March 30, 2008

Filed under: Uncategorized, Mediterranean, Slow cooked — ros @ 11:09 pm

My food blog has had an unintended side effect since I started work as a teacher. It wasn’t all that suprising that my year 12s found their way to my blog from the maths pages I wrote for them but, how the year 9s discovered this place so quickly, I’ll never know.

I guess that’s the power of Google for you!

My newly acquired year 13 class have also become aware of the site and on occasion will use it as an excuse for avoiding practising statistics questions. The following conversation happened three quarters of the way into a practice lesson at the end of last term.

“So this food site of yours, what’s that about?”

This comment came from a student I’ll refer to as J. He is a confident lad who, on occasion, has succesfully confused me by switching places with his identical twin brother and who isn’t easily persuaded to get down to work.

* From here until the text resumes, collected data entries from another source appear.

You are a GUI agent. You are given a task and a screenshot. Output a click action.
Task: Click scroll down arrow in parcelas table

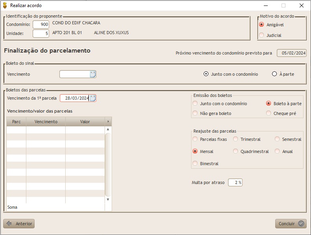(108, 199)
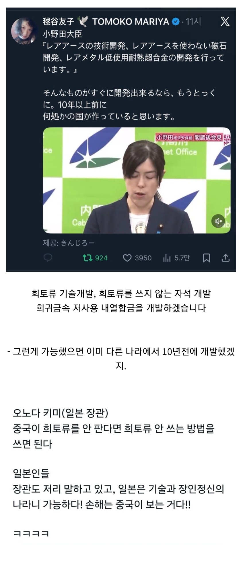Toggle the green retweet icon
Viewport: 241px width, 566px height.
(87, 258)
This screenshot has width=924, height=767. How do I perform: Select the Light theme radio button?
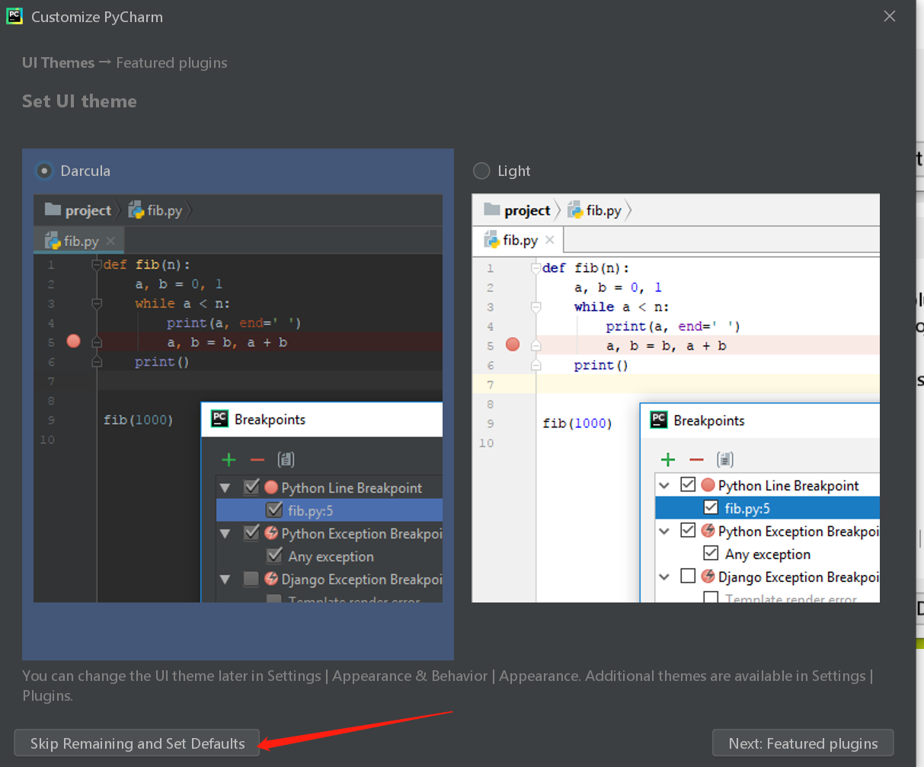[481, 171]
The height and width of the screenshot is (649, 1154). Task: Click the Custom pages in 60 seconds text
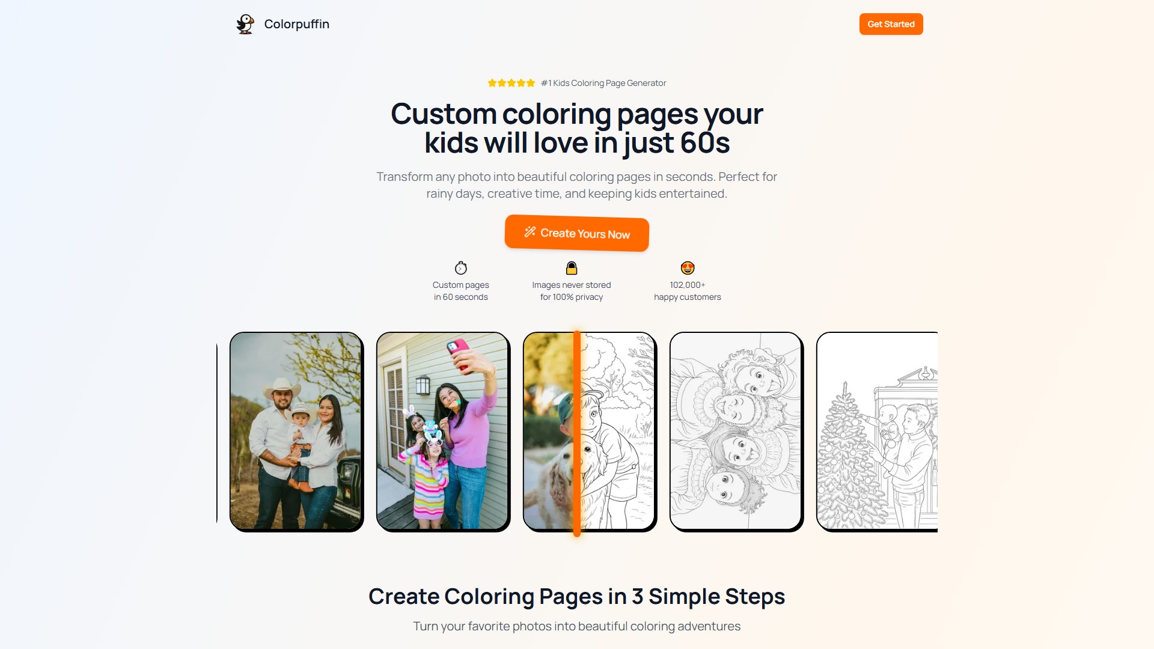(461, 291)
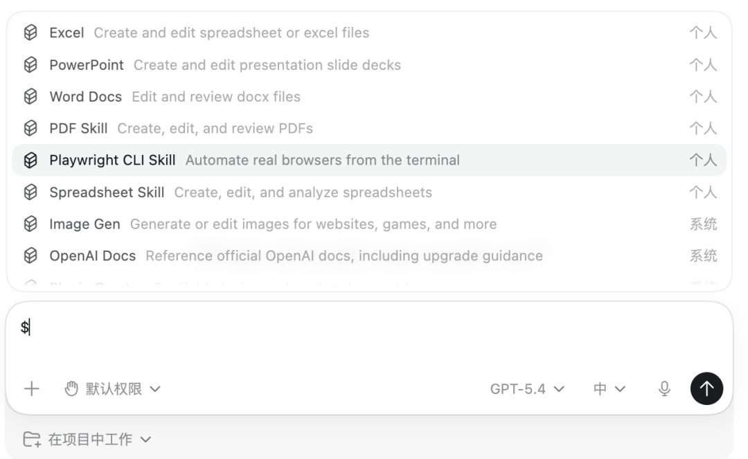Click the Word Docs skill cube icon
The width and height of the screenshot is (748, 459).
click(x=30, y=97)
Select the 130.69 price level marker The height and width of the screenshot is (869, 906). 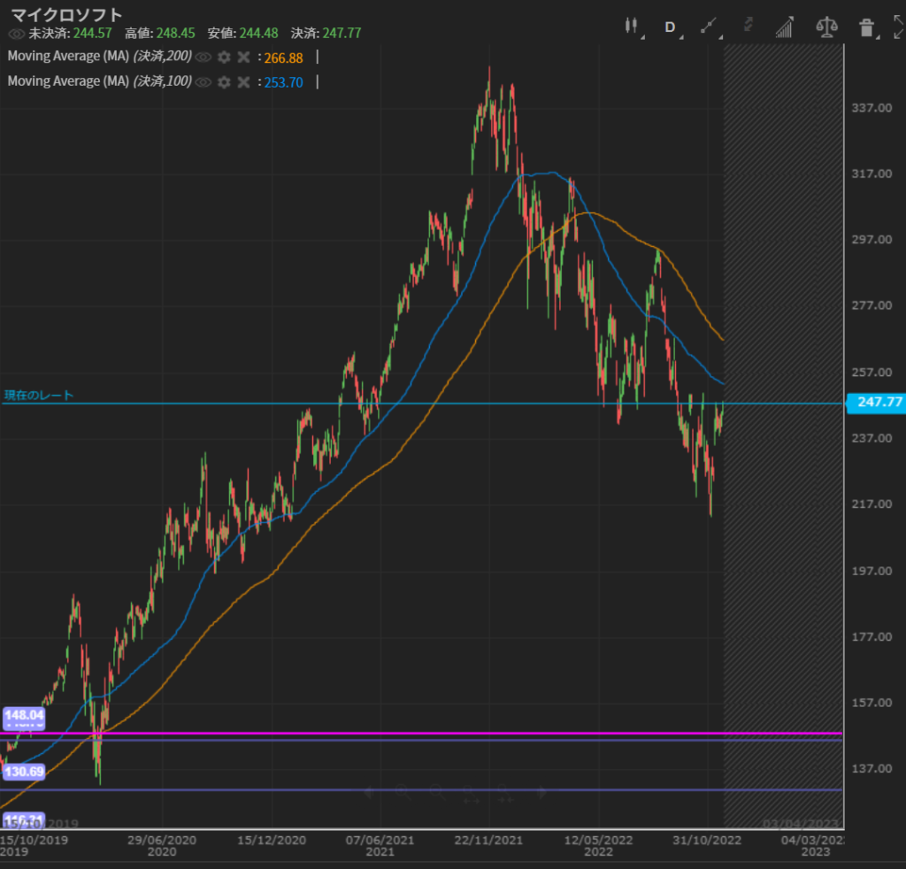pos(24,772)
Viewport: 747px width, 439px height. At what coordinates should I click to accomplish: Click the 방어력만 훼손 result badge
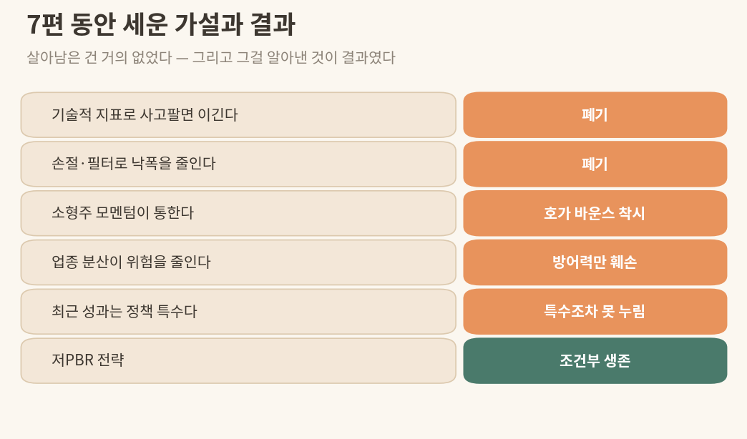pyautogui.click(x=595, y=262)
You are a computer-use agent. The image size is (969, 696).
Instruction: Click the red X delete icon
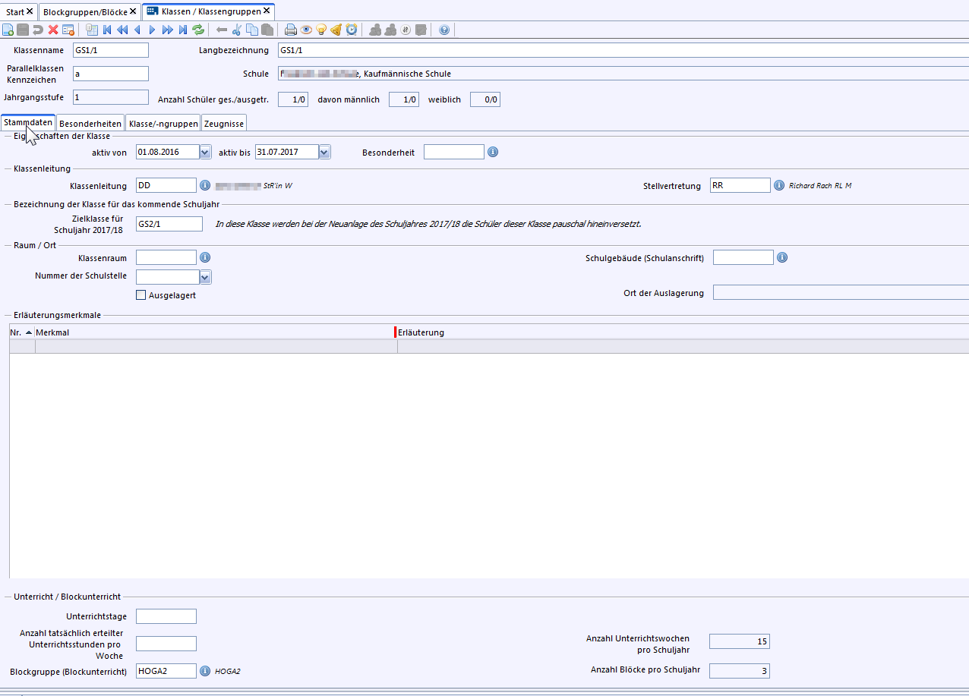[52, 30]

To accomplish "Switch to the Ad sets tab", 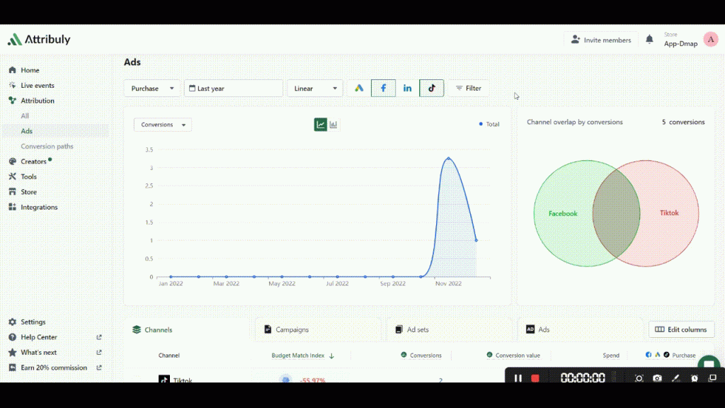I will pos(418,329).
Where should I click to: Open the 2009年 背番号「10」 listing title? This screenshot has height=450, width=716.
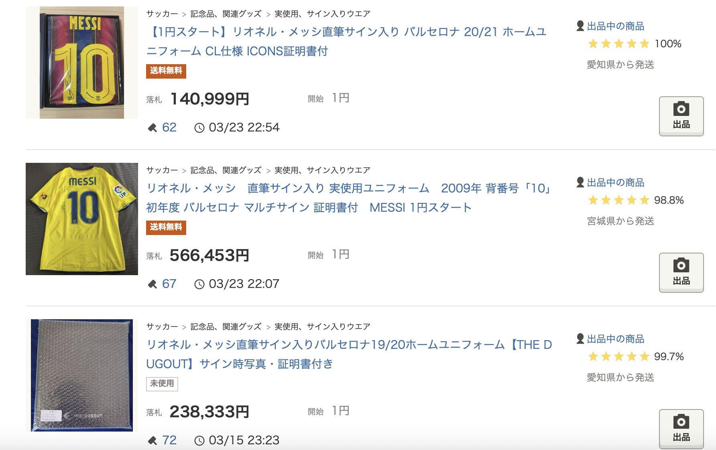(x=349, y=198)
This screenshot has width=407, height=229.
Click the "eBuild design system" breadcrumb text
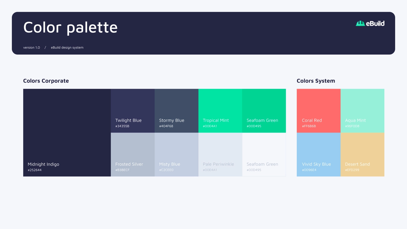point(67,47)
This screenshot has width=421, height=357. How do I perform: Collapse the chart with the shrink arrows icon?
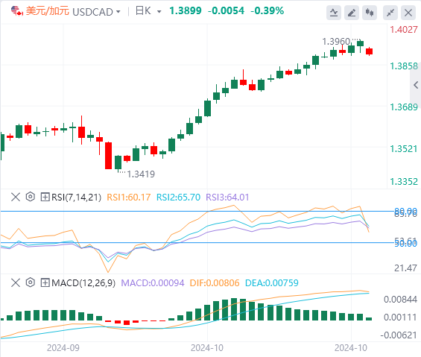pyautogui.click(x=390, y=13)
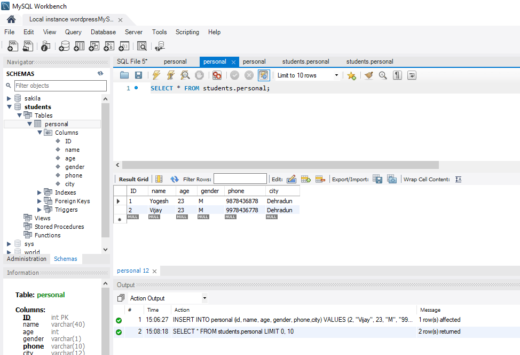
Task: Toggle Wrap Cell Content in result grid
Action: point(458,179)
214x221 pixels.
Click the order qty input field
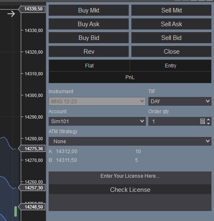(174, 121)
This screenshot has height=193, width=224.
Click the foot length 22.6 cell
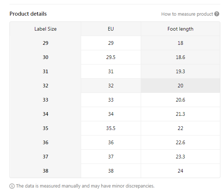pos(180,142)
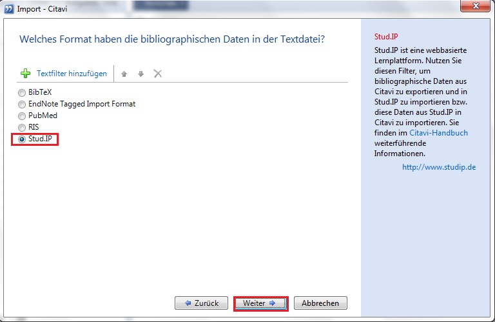The height and width of the screenshot is (322, 495).
Task: Click the Citavi icon in title bar
Action: 8,8
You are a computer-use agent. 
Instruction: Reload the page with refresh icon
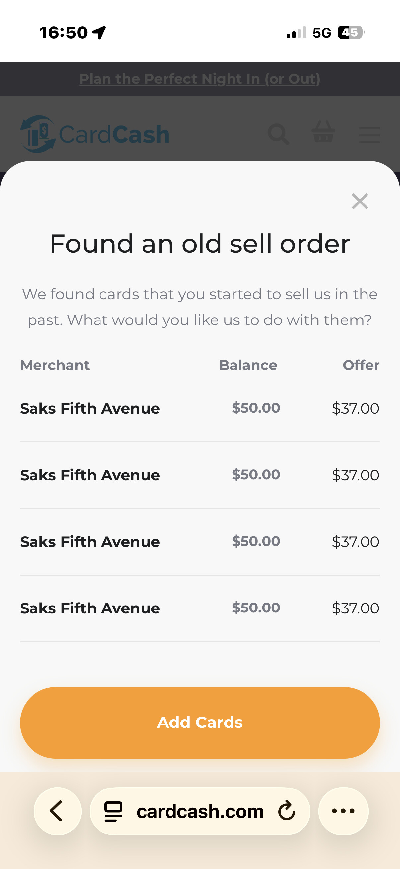point(287,811)
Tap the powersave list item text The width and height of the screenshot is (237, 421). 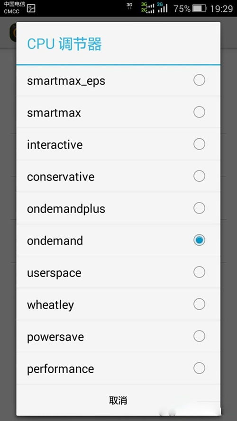[55, 337]

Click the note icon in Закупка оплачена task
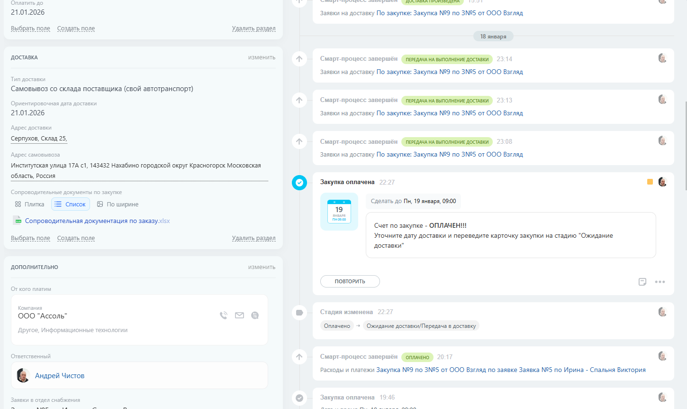[x=642, y=282]
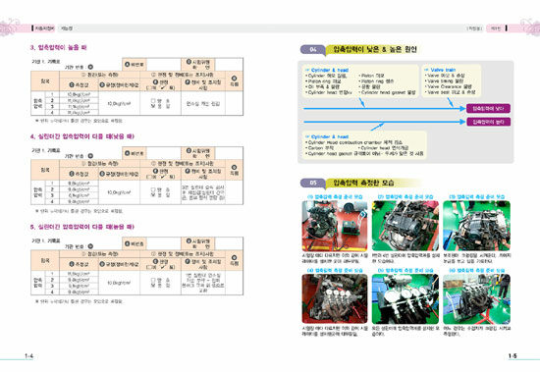The width and height of the screenshot is (540, 372).
Task: Open the section 5 purple heading
Action: [x=81, y=227]
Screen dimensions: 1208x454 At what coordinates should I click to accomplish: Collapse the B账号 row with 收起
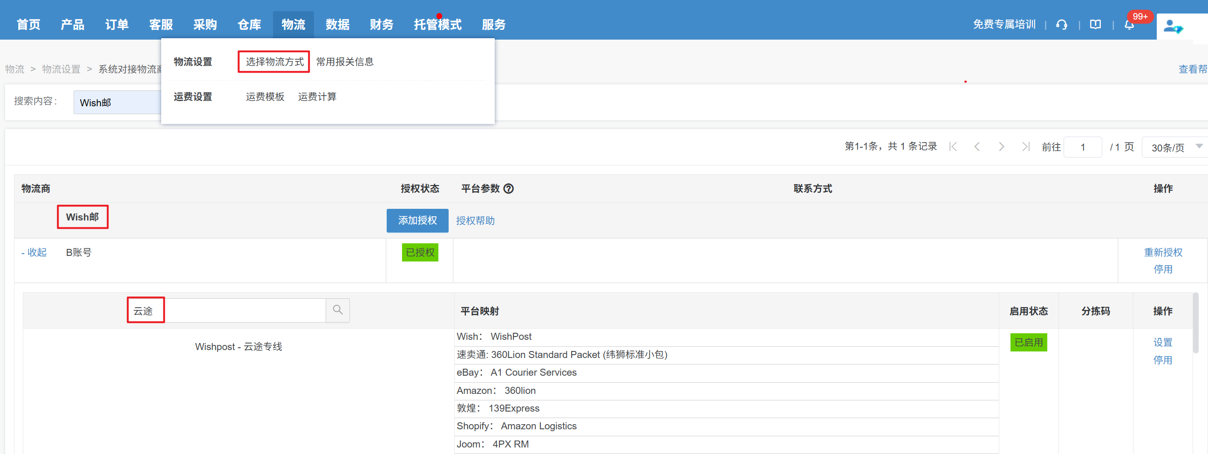(x=34, y=252)
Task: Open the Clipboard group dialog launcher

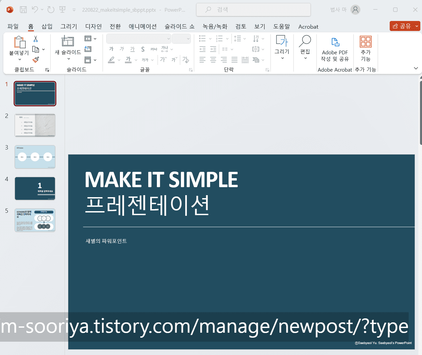Action: 47,70
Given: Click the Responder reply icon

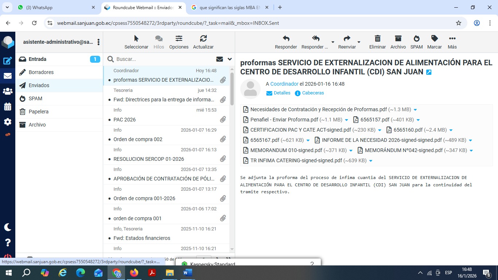Looking at the screenshot, I should pyautogui.click(x=286, y=39).
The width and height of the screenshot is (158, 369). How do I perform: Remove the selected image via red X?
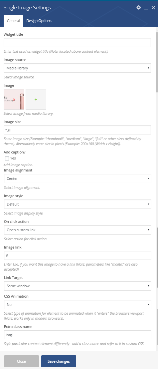click(x=14, y=100)
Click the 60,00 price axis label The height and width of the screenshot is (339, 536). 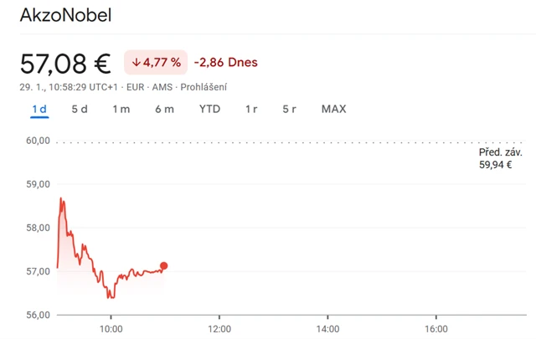pyautogui.click(x=39, y=141)
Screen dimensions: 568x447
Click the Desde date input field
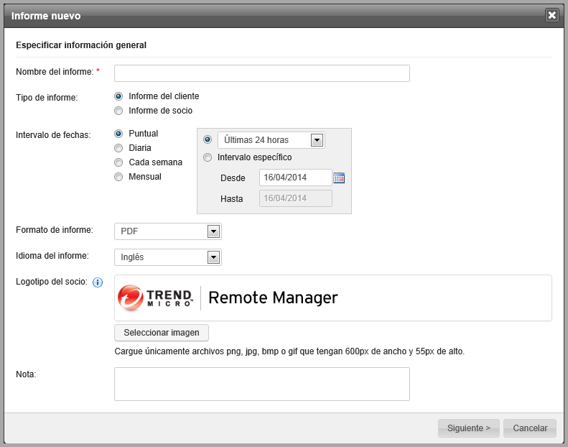295,178
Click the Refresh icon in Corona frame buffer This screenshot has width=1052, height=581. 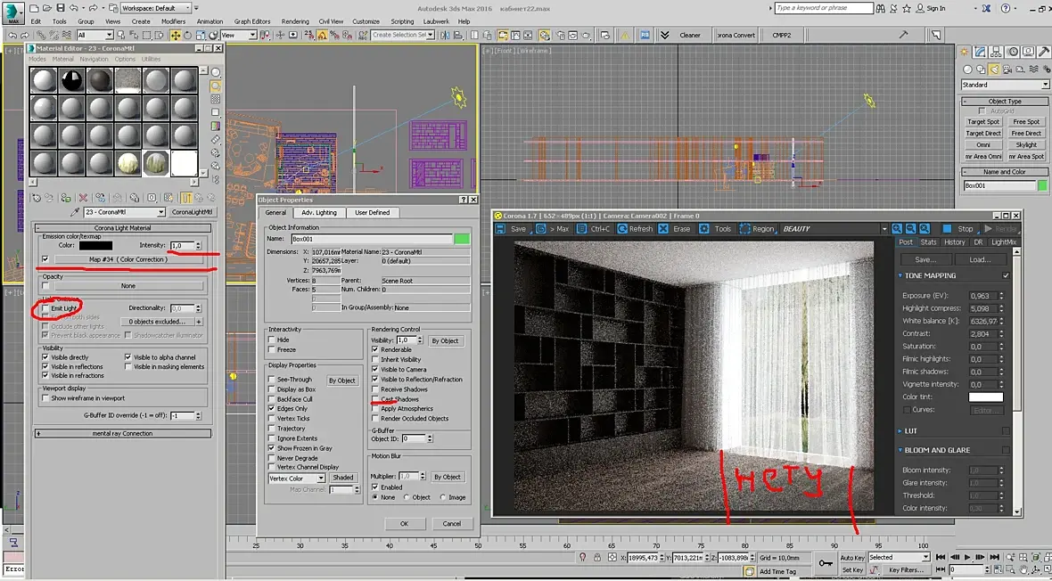tap(621, 229)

However, the Highgate maths department handbook had taught me the exact  phrase to use in this situation. Pity it never works.

“I don’t think my blog has anything to do with Binomial Hypothesis Testing.” 

As expected, J ignored my attempt to redirect him back to his work. “Are we ever going to try your cooking?”

“No, the school hasn’t got a kitchen. Otherwise I’d be running ‘Cooking at Univeristy’ courses for you lot.”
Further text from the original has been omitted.